HCA is also confronted with a federal lawsuit filed by Buncombe County who claims that cutbacks have increased the waiting times of the hospital so much the waiting times that EMS employees are forced to treat patients in ambulances, waiting rooms of the mission and er -Gallways, they can accompany them.
At the press conference of 28 February, Riceville Volunteer Fire Department Tom Kelly has exercised similar concerns and claims that his team and the patients dealing with it are confronted for longer waiting times because of staff shortages in the mission.
Both suits are still ongoing.
In January 2024, the Citizen Times reported that the State Researchers have identified various incidents with an “immediate danger” in the Mission Hospital, can assign the most serious shortcomers and lead to loss of Medicare and Medicaid payments to a hospital.
According to a letter in which the shortcomings are explained, government officials discovered that hospital staff in the hospital did not quickly accept and followed in patients of emergency department, which led to delays in healthcare and prevented nurses from identifying and responding to changes in patients' disorders. The letter also indicated that staff shortages led to delays in the treatment of patients.

Residents of Asheville are in the lines outside the first aid at Mission Health after Tropical Storm Helene hit the region.
“The cumulative effects of these practices resulted in an unsafe environment for ED patients,” the letter was.
A federal report later obtained by the Citizen Times showed that missteps in the hospital led to several deaths by patients.
Corrections made by Mission ended the immediate Jeopardy status on 28 February 2024.
“I have seen firsthand that the hospital is able to manage our hospital in the right way,” said Ashley Bunting, a registered nurse who works in the Emergency Department of the mission during the WNC press conference for recovering health care. “When she lost their Medicare and Medicaid compensation last year, we suddenly got the resources.”
But the changes did not last, said Bunting, and claimed that the hospital “slipped back to the same circumstances where we fought so hard to come out.”
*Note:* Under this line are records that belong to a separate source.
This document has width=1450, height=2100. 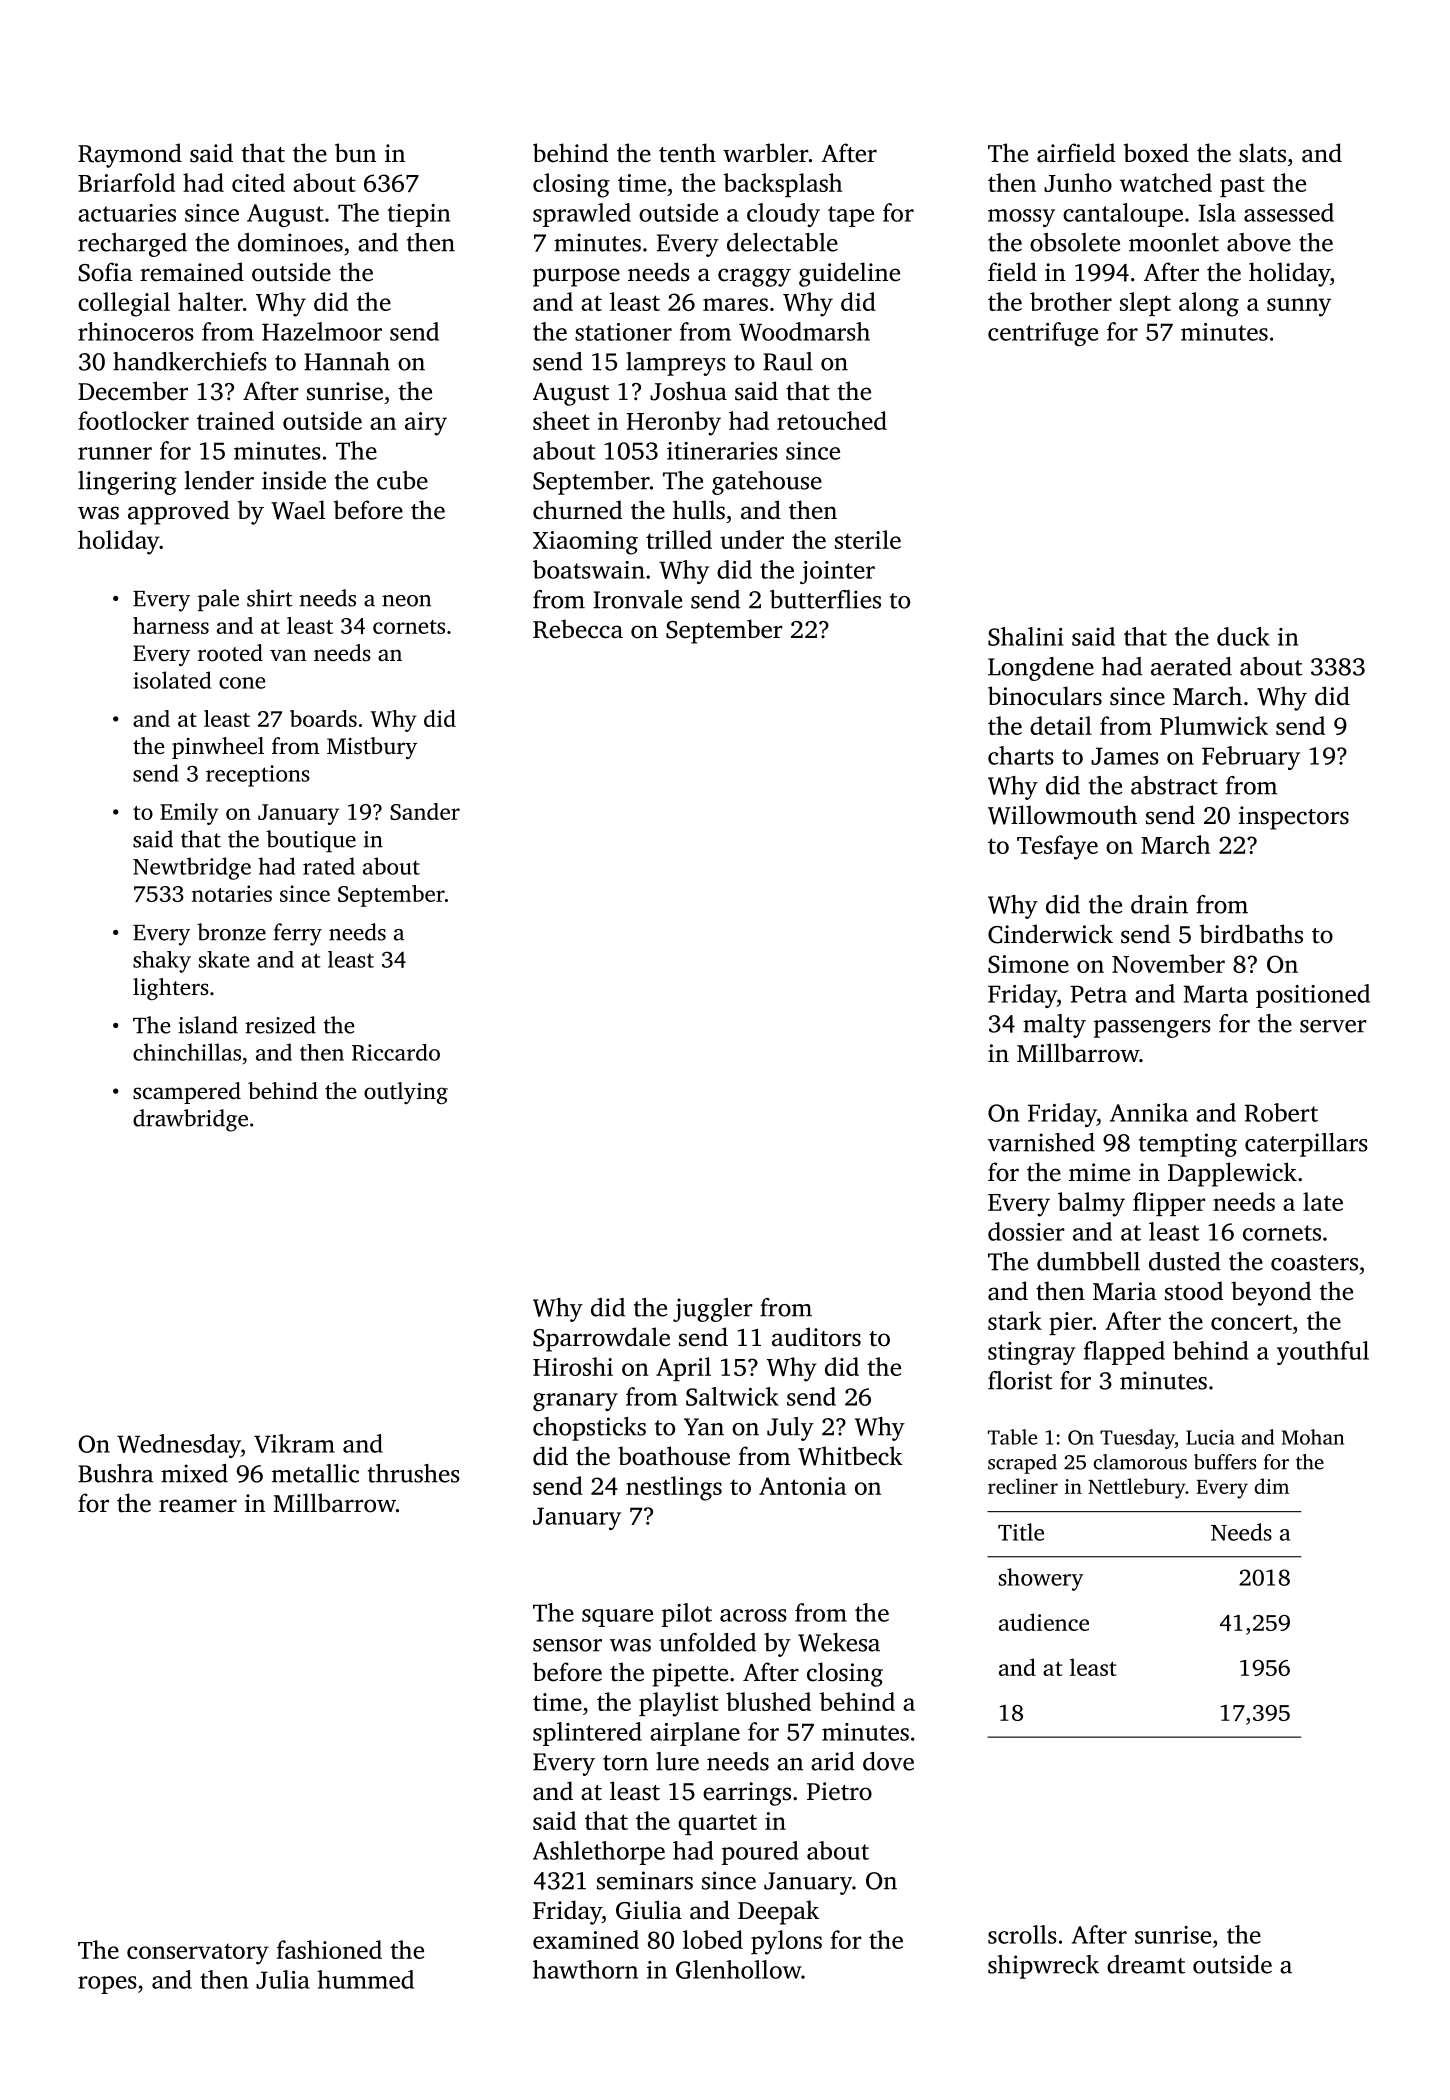 I want to click on inspectors, so click(x=1294, y=818).
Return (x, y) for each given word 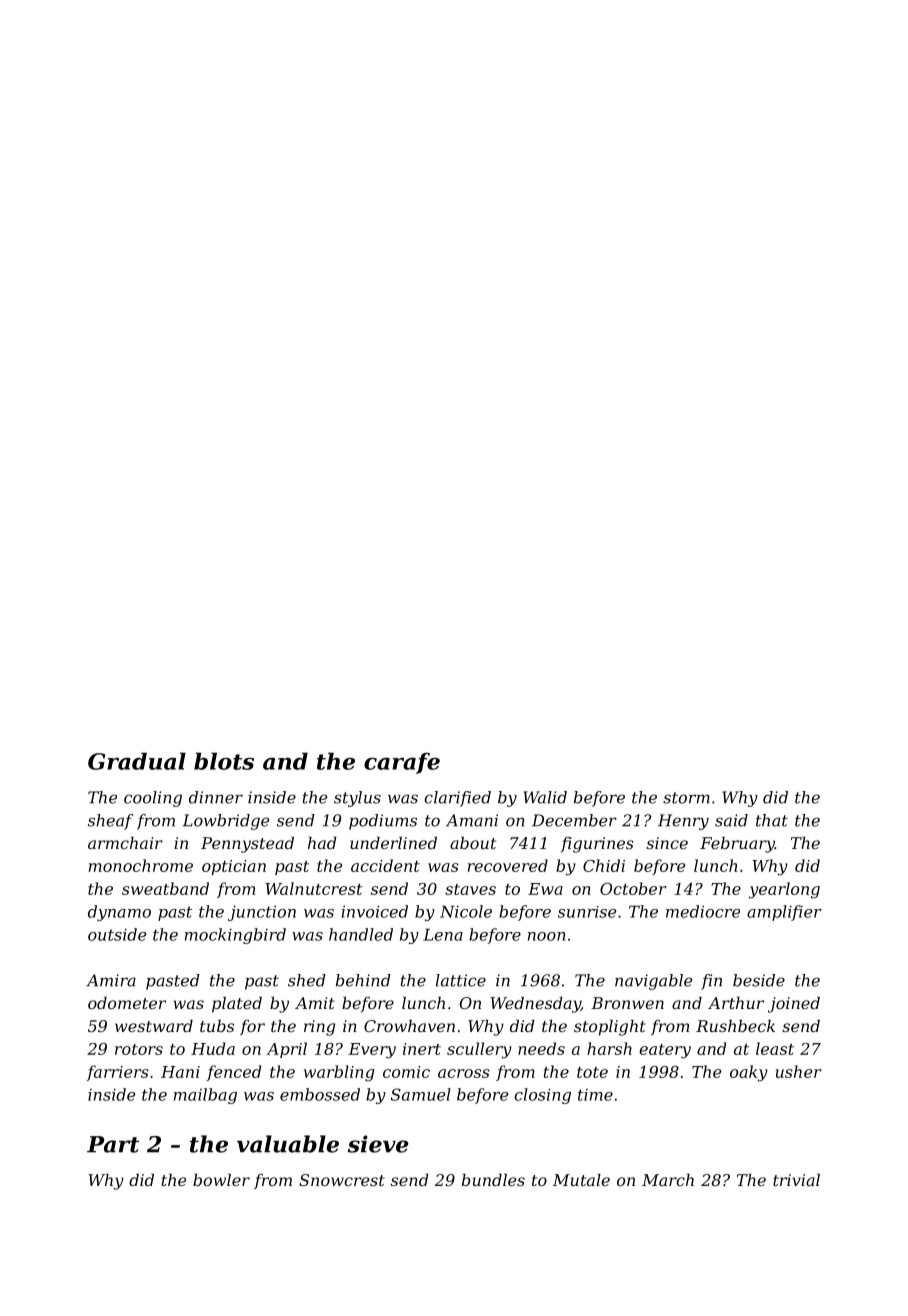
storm (686, 798)
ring (319, 1028)
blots (224, 761)
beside (759, 980)
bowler (221, 1180)
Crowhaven (409, 1026)
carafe (402, 763)
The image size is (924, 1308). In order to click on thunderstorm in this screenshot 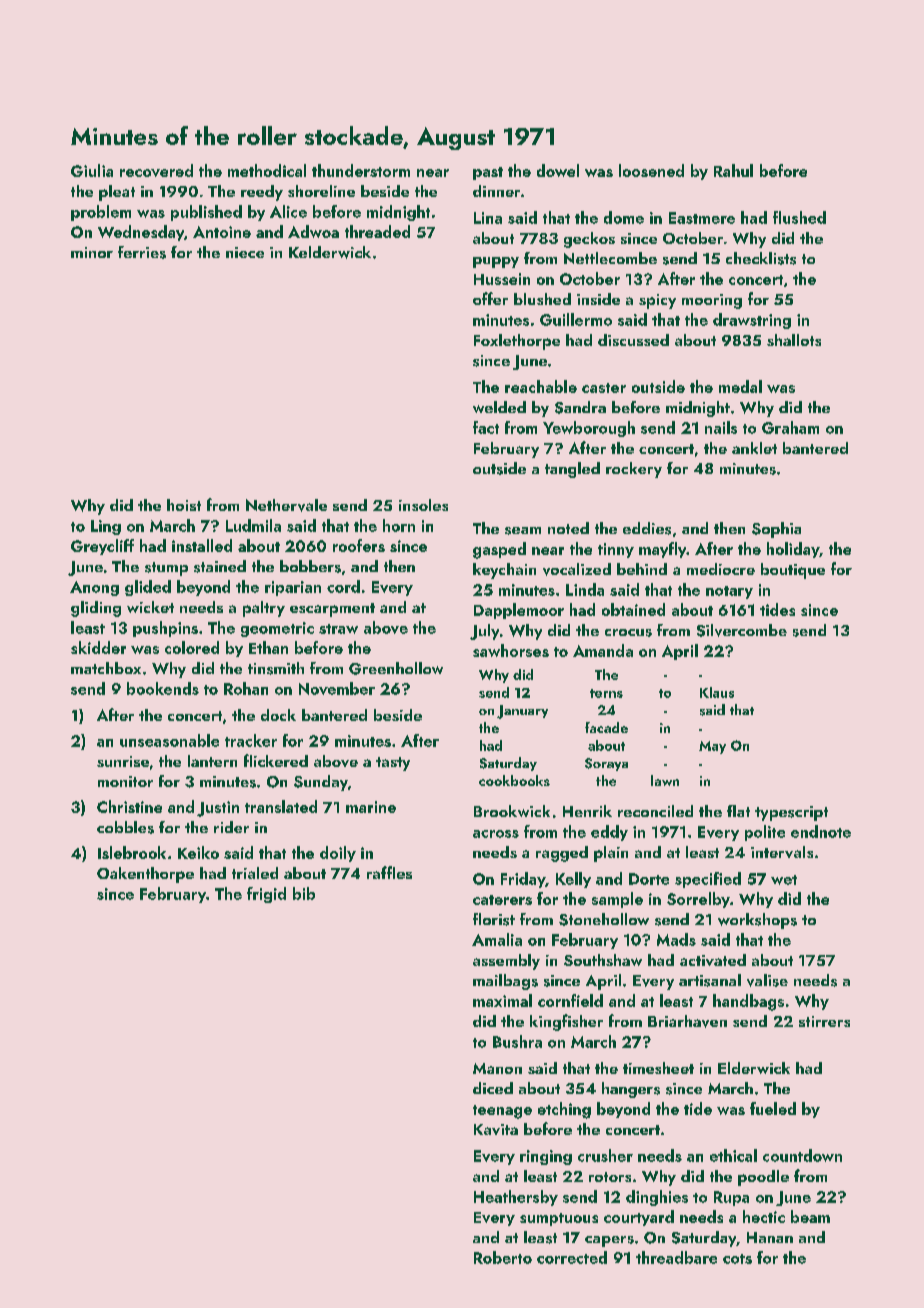, I will do `click(361, 170)`.
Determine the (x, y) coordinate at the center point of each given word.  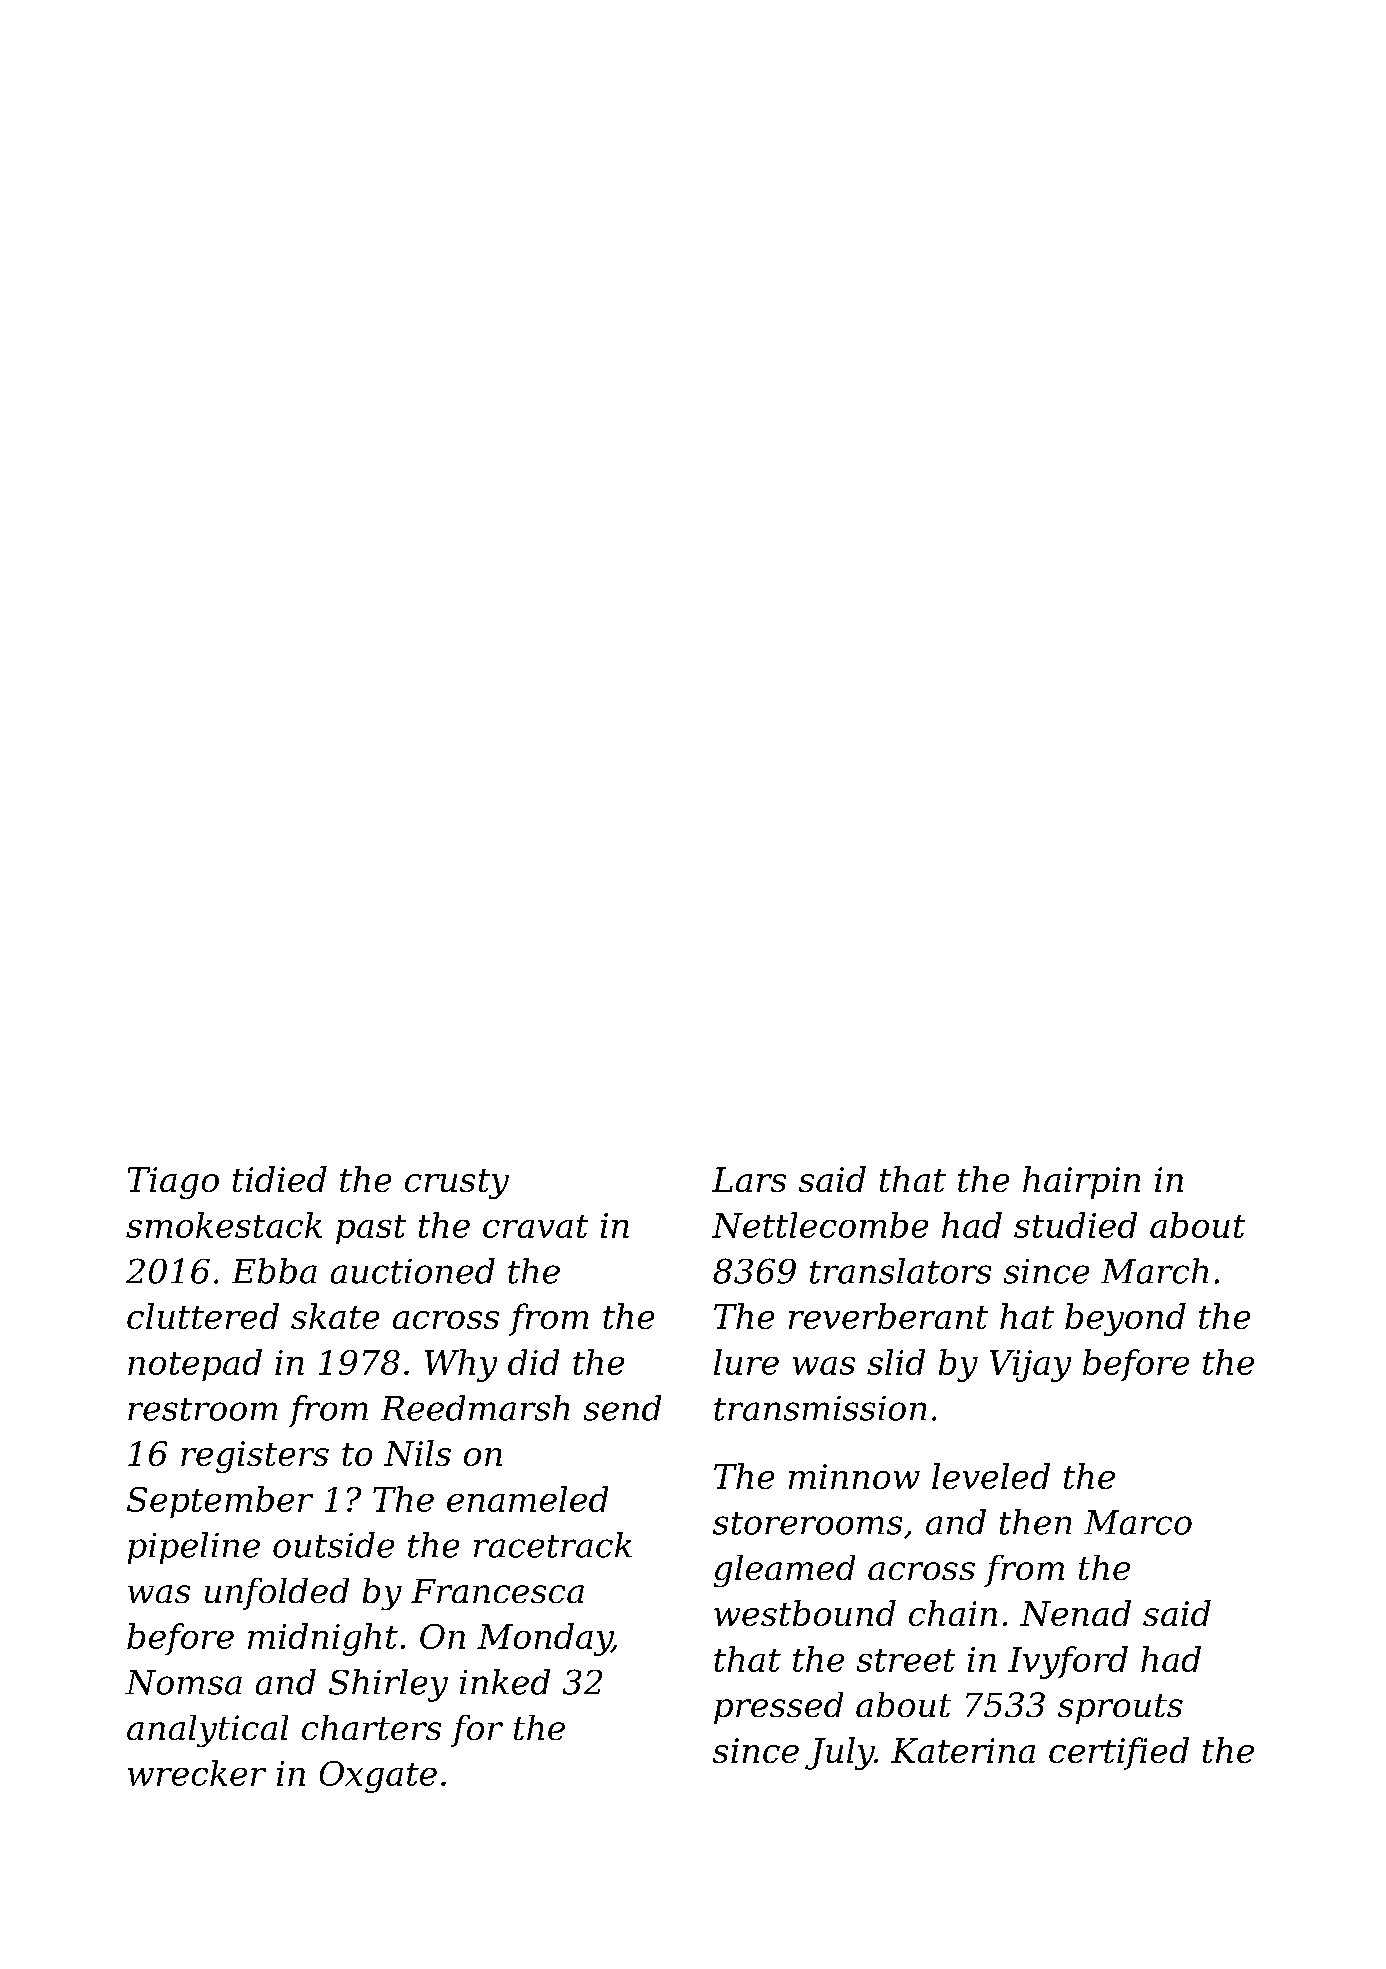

Those terrible circumstances were visible this week, when the emergency department aimed at the hospital full of patients on stretchers, Bunting said.
“HCA has completely ignored our warnings,” she said. “We have pronounced, we called for action and they have chosen not to do anything. And when nurses are ignored, patients suffer. '
More: Mission Hospital employee fired after the patient dies in there; Research ongoing
More: HCA's Mission Health closes the only long -term acute care hospital in WNC
Jacob Biba is the Helene Recovery reporter at the Asheville Citizen Times, part of the USA Today Network. E -mail him at [email protected].